Records to process:
══════════════════════════════
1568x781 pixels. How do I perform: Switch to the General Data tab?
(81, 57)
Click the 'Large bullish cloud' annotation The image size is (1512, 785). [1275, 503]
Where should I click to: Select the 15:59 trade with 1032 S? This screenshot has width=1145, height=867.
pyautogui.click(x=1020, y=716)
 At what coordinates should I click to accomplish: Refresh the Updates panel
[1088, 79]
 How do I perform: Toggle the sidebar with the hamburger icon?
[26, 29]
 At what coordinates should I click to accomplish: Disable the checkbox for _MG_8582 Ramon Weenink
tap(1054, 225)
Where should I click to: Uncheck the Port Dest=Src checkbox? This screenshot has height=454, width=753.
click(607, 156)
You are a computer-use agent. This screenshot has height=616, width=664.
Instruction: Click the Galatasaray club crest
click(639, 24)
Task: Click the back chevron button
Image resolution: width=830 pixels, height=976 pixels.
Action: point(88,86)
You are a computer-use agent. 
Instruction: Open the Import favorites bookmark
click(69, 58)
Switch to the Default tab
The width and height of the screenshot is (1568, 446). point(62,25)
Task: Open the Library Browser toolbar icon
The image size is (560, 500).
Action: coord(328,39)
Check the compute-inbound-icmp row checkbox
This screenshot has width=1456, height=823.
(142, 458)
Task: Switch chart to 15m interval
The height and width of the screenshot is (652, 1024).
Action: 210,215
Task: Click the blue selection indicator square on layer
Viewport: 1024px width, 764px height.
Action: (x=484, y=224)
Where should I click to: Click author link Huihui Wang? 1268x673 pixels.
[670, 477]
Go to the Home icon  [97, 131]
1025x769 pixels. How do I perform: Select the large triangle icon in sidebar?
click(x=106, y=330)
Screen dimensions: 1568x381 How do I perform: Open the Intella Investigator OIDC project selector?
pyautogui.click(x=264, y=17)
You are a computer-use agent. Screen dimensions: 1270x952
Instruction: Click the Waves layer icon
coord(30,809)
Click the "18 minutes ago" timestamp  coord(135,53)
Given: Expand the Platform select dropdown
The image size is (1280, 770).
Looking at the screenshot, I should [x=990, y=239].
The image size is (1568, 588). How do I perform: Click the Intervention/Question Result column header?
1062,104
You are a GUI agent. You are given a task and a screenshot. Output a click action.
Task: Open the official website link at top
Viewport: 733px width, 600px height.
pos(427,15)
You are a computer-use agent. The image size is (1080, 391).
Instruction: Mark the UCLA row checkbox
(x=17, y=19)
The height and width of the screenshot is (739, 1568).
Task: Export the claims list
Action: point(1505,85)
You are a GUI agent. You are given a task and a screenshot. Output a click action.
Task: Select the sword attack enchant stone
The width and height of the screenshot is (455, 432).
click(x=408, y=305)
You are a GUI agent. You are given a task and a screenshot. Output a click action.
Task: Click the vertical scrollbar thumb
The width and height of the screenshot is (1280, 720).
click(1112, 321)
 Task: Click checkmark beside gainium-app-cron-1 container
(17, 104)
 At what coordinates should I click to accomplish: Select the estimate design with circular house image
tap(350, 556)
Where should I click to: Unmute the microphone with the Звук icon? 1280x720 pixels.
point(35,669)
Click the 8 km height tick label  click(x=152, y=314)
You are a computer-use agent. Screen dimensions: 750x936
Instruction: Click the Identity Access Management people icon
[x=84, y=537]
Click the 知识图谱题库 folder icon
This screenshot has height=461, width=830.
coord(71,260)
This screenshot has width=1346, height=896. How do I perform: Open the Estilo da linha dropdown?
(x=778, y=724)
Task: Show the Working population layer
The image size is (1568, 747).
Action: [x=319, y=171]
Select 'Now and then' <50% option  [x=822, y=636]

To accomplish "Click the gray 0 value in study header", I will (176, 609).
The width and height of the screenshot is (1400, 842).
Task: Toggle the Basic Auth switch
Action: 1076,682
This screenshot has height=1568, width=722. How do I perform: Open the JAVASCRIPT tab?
══════════════════════════════
Output these lines as a JSON list of strings, one string for each line, with blank lines omitted.

[
  "1568x781 pixels. How do I perform: Switch to the General Data tab?",
  "(81, 57)",
  "Click the 'Large bullish cloud' annotation The image size is (1512, 785). [1275, 503]",
  "Where should I click to: Select the 15:59 trade with 1032 S? This screenshot has width=1145, height=867.",
  "pyautogui.click(x=1020, y=716)",
  " At what coordinates should I click to accomplish: Refresh the Updates panel",
  "[1088, 79]",
  " How do I perform: Toggle the sidebar with the hamburger icon?",
  "[26, 29]",
  " At what coordinates should I click to accomplish: Disable the checkbox for _MG_8582 Ramon Weenink",
  "tap(1054, 225)",
  "Where should I click to: Uncheck the Port Dest=Src checkbox? This screenshot has height=454, width=753.",
  "click(607, 156)",
  "You are a computer-use agent. This screenshot has height=616, width=664.",
  "Instruction: Click the Galatasaray club crest",
  "click(639, 24)",
  "Task: Click the back chevron button",
  "Image resolution: width=830 pixels, height=976 pixels.",
  "Action: point(88,86)",
  "You are a computer-use agent. ",
  "Instruction: Open the Import favorites bookmark",
  "click(69, 58)",
  "Switch to the Default tab",
  "The width and height of the screenshot is (1568, 446). point(62,25)",
  "Task: Open the Library Browser toolbar icon",
  "The image size is (560, 500).",
  "Action: coord(328,39)",
  "Check the compute-inbound-icmp row checkbox",
  "This screenshot has width=1456, height=823.",
  "(142, 458)",
  "Task: Switch chart to 15m interval",
  "The height and width of the screenshot is (652, 1024).",
  "Action: 210,215",
  "Task: Click the blue selection indicator square on layer",
  "Viewport: 1024px width, 764px height.",
  "Action: (x=484, y=224)",
  "Where should I click to: Click author link Huihui Wang? 1268x673 pixels.",
  "[670, 477]",
  "Go to the Home icon  [97, 131]",
  "1025x769 pixels. How do I perform: Select the large triangle icon in sidebar?",
  "click(x=106, y=330)",
  "Screen dimensions: 1568x381 How do I perform: Open the Intella Investigator OIDC project selector?",
  "pyautogui.click(x=264, y=17)",
  "You are a computer-use agent. Screen dimensions: 1270x952",
  "Instruction: Click the Waves layer icon",
  "coord(30,809)",
  "Click the \"18 minutes ago\" timestamp  coord(135,53)",
  "Given: Expand the Platform select dropdown",
  "The image size is (1280, 770).",
  "Looking at the screenshot, I should [x=990, y=239].",
  "The image size is (1568, 588). How do I perform: Click the Intervention/Question Result column header?",
  "1062,104",
  "You are a GUI agent. You are given a task and a screenshot. Output a click action.",
  "Task: Open the official website link at top",
  "Viewport: 733px width, 600px height.",
  "pos(427,15)",
  "You are a computer-use agent. The image size is (1080, 391).",
  "Instruction: Mark the UCLA row checkbox",
  "(x=17, y=19)",
  "The height and width of the screenshot is (739, 1568).",
  "Task: Export the claims list",
  "Action: point(1505,85)",
  "You are a GUI agent. You are given a task and a screenshot. Output a click action.",
  "Task: Select the sword attack enchant stone",
  "The width and height of the screenshot is (455, 432).",
  "click(x=408, y=305)",
  "You are a GUI agent. You are given a task and a screenshot. Output a click action.",
  "Task: Click the vertical scrollbar thumb",
  "The width and height of the screenshot is (1280, 720).",
  "click(1112, 321)",
  " Task: Click checkmark beside gainium-app-cron-1 container",
  "(17, 104)",
  " At what coordinates should I click to accomplish: Select the estimate design with circular house image",
  "tap(350, 556)",
  "Where should I click to: Unmute the microphone with the Звук icon? 1280x720 pixels.",
  "point(35,669)",
  "Click the 8 km height tick label  click(x=152, y=314)",
  "You are a computer-use agent. Screen dimensions: 750x936",
  "Instruction: Click the Identity Access Management people icon",
  "[x=84, y=537]",
  "Click the 知识图谱题库 folder icon",
  "This screenshot has height=461, width=830.",
  "coord(71,260)",
  "This screenshot has width=1346, height=896. How do I perform: Open the Estilo da linha dropdown?",
  "(x=778, y=724)",
  "Task: Show the Working population layer",
  "The image size is (1568, 747).",
  "Action: [x=319, y=171]",
  "Select 'Now and then' <50% option  [x=822, y=636]",
  "To accomplish \"Click the gray 0 value in study header\", I will (176, 609).",
  "The width and height of the screenshot is (1400, 842).",
  "Task: Toggle the Basic Auth switch",
  "Action: 1076,682",
  "This screenshot has height=1568, width=722. How do I perform: Open the JAVASCRIPT tab?"
]